Los Muertos covered a large area and contained thirty-six communal buildings and many small houses. It was a settlement which could not have existed without irrigation, and ditches have been traced which brought water to it from the Salt River. The largest single building was a great rectangular house enclosed on all four sides by a massive wall which reached a thickness of seven feet in some places. Some of the outer walls of the big house achieved a comparable thickness. In addition to the main structure, the [compound] contained plazas and small house clusters. Another ruin contained two large house clusters. Here some of the rooms had very thin walls, as do the Hohokam houses of Sedentary and early Classic times.

At Los Muertos the Hohokam and the Salado people apparently lived side by side, each clinging for the most part to their own traditions. This divergence was particularly marked in the disposal of the dead. The Saladoans usually buried their dead under house floors or in the [plaza]. The body was normally extended, with the head to the east. Pottery, jewelry, and some stone artifacts served as grave offerings. The Hohokam continued to practice cremation. The dead were placed on wooden gratings over shallow pits, and the grating was consumed with the body. The unconsumed bones and ashes were placed in jars and buried in special plots near the refuse heaps. There seems to have been some borrowing between the two groups, for occasionally inhumations are found accompanied by the red-on-buff pottery of the Hohokam, and a few cremations have been found with Salado offerings or in polychrome vessels. This borrowing, however, seems to have been sufficiently limited to make it possible, on the basis of the numbers of burials and cremations, to estimate what the comparative ratio of Hohokam to Salado people may have been. On this basis, the Hohokam appear to have outnumbered the foreign element by a ratio of three to one.

Fig. 51—Great House built by the Salado people. Casa Grande National Monument, Arizona. (Courtesy National Park Service.)

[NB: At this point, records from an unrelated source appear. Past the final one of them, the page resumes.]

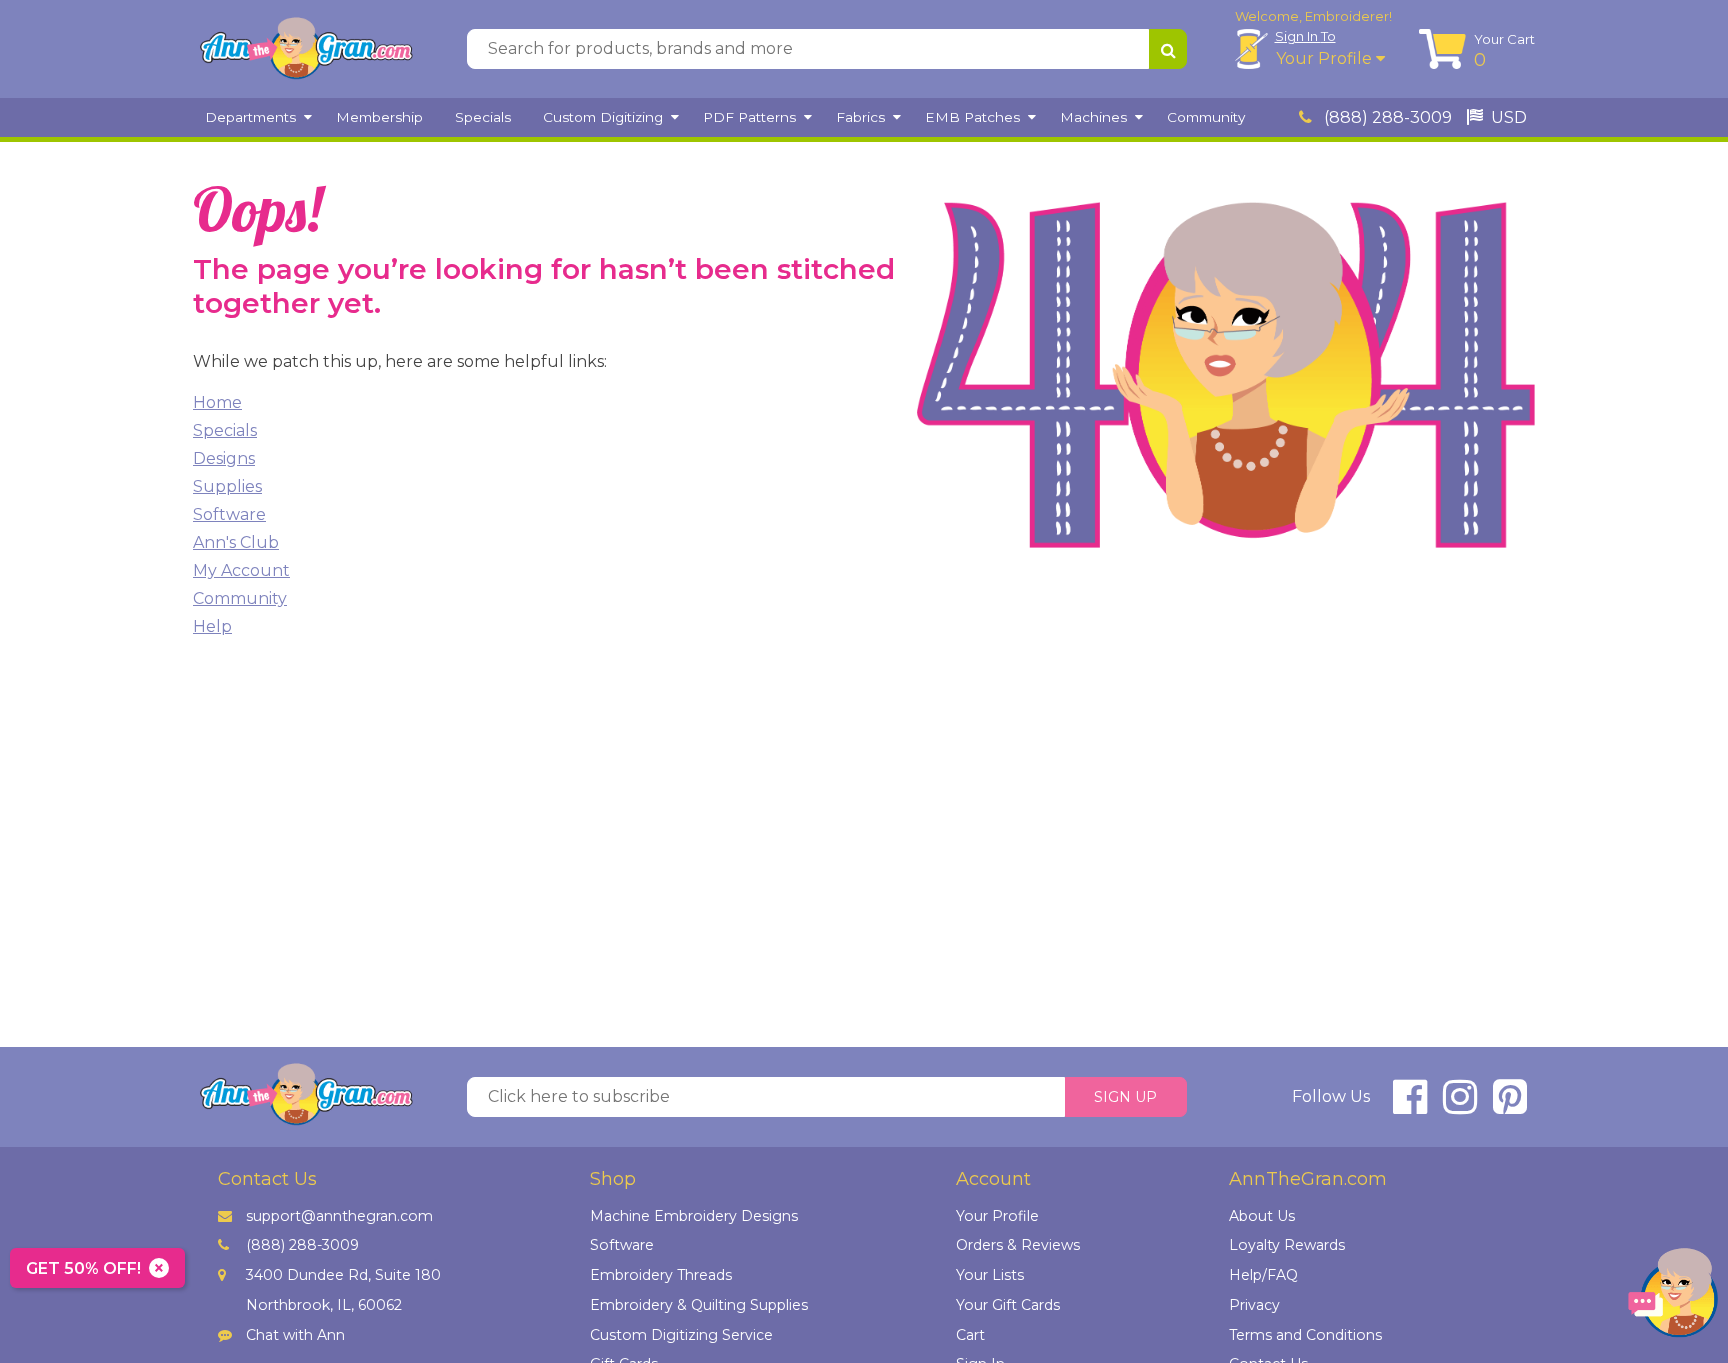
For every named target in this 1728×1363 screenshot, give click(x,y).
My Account (241, 570)
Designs (224, 458)
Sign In (1305, 36)
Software (229, 514)
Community (240, 598)
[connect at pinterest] (1510, 1105)
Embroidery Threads (661, 1275)
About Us (1262, 1216)
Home (217, 402)
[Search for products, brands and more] (1168, 49)
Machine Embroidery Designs (694, 1216)
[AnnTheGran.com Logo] (306, 49)
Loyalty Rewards (1287, 1245)
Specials (225, 430)
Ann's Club (236, 542)
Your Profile (1326, 58)
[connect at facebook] (1410, 1105)
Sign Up (1125, 1097)
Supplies (227, 486)
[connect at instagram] (1460, 1105)
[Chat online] (1673, 1297)
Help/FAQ (1263, 1275)
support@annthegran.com (339, 1216)
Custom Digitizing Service (681, 1335)
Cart (970, 1335)
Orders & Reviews (1018, 1245)
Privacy (1254, 1305)
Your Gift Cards (1008, 1305)
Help (212, 626)
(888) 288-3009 (1386, 117)
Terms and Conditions (1305, 1335)
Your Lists (990, 1275)
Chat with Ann (295, 1335)
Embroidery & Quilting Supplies (699, 1305)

The famous site of Casa Grande consists of a group of ruins made up of house clusters surrounded by [compound] walls. Both thin-walled, single-roomed houses and multiple-roomed structures with massive walls are represented. Of the latter, the outstanding example is a building known as the “Great House” which lies in an enclosure called Compound A. The Great House is four stories high, but only eleven rooms are represented. Originally there were five additional rooms on the ground floor, but these were filled in to form an artificial terrace. The rooms are arranged with one on the top floor and five rooms on each of the two lower stories. Some rooms were entered by small doors, and others through the roof. There were no windows. The walls of the Great House now stand some thirty-four feet above ground level and are over four feet thick. No forms were used, and the wall was constructed by a process of piling up layers of stiff [caliche] mud. Each course was patted into shape and then allowed to dry to receive the next course. The final finish was obtained by plastering with a thin mud mixture made with sieved caliche.